From the technical perspective, the four-hour scale RSI indicator surged to 68 figures as of writing, suggesting that the pair was surrounded upbeat market mood. As for the Bollinger Bands, the euro was pricing along with the upper band, and the size between upper and lower bands became larger, which is a signal that the pair would persist in its positive traction in the near term.

Resistance: 1.0604, 1.0774

Support: 1.0315, 1.0228, 0.9961

GBPUSD (4-Hour Chart)

The GBPUSD has preserved its upside traction and was trading around the 1.2250 level as of writing, with the softer-than-expected PCE inflation data and the disappointing ISM Manufacturing PMI weighing heavily on the US Dollar, fueling the pair’s upside. The monthly Core PCE price index declined to 0.3% in October and the annual fell to 6%, compared to the previous of 0.5% and 6.3%. Moreover, the ISM Manufacturing PMI in November fell below the 50 figure to 49.0. The economic data released on Thursday showed easing inflation signs and weakening conditions in the Manufacturing sector, which triggered mounting speculation about less hawkish rate hikes, pushing the greenback further lower. Apart from this, after the FOMC Chairman, Jerome Powell, reaffirmed that smaller rate hikes could come as early as December, the CME FedWatch Tool’s probability of a 50 basis points rate hike at the next policy meeting jumped to 80% from 66%. Powell further added that they have made substantial progress toward a “sufficiently restrictive policy,” further weighing on the USD. The US Dollar index was trading at 104.8 at the moment of writing.

From the technical perspective, the four-hour scale RSI indicator jumped to 70 figured as of writing, which has entered into an overbought zone, suggesting that a corrective pullback could be expected in the near term. As for the Bollinger Bands, the pair was priced above the upper band, and the size between the upper and lower bands get larger, meaning the bullish momentum would persist in the near future.

Resistance: 1.2400, 1.2600

Support: 1.2154, 1.1927, 1.1765

XAUUSD (4-Hour Chart)

The XAUUSD jumped above a critical psychological level of $1800, the highest since early August. The precious metal benefited from an extended USD sell-off as US macroeconomic figures fueled Powell’s triggered slump. On Wednesday, the Dollar fell on the back of a dovish message from Fed’s Powell.

The US Dollar remained under pressure throughout all day, extending its losses during the US trading session. On the one hand, the Personal Consumption Expenditures (PCE) Price Index rose by 6% YoY in October, easing from 6.3% in the previous month. In addition, core PCE inflation came in at 5% in the same period, down from 5.2% in September. On the other, the ISM Manufacturing PMI fell to 49 in November, down from the previous 50.2, being the first time the indicator signals contraction since the early stages of the pandemic. The events reflect the high risk of an economic setback after the US central bank aggressively hiked rates to tame inflation. In fact, price pressures give signs of receding, although the risk of an economic downturn has increased.
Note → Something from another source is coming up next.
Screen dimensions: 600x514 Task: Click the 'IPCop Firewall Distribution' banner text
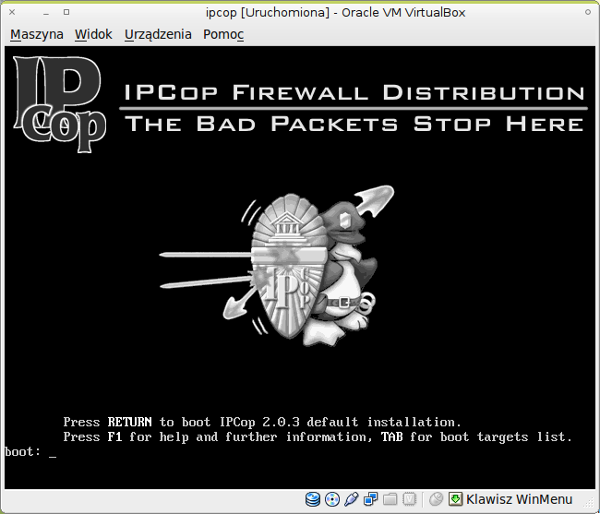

From the technical perspective, the four-hour scale RSI indicator rose above 75 figures as of writing, suggesting that the pair was surrounded by strong upside momentum and the market mood. As for the Bollinger Bands, the pair was priced above and along with the upper band, and the gap between upper and lower bands became larger, signalling that the pair was more favoured to the upside path in the near future.